What is the ILP (Inner Line Permit)?


  •  Since the British era, the ILP is a travel document that requires Indian citizens to enter the border

states of North-Eastern India - Arunachal Pradesh, Mizoram and Nagaland.

  •  It is issued in the states under the Bengal Eastern Frontier Regulation, 1873, to control the activities

of such people, which are not related to these states.

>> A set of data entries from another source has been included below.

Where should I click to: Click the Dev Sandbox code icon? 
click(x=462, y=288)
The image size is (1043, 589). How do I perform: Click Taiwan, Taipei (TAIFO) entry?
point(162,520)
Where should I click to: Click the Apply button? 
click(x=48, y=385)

  •  The ILP is valid for one week, but its duration can be extended.
  •  Those who often come to work in these states can choose a special ILP. This particular ILP

has to be renewed annually.

  •  Since ILP is compulsory for Indians and protected area permits for foreigners, the fact is that the workers who were removed from Arunachal Pradesh did not have a permit, which brings

their nationality into the realm of doubt. Where is the NRC suitable?

  •  After the first draft of the NRC was published on December 31, 2017, Assam’s Chief Minister Sarbananda Sonowal said that those who have failed to include their names in the list will be

recognized as foreigners and banned them from all constitutional rights. Will go.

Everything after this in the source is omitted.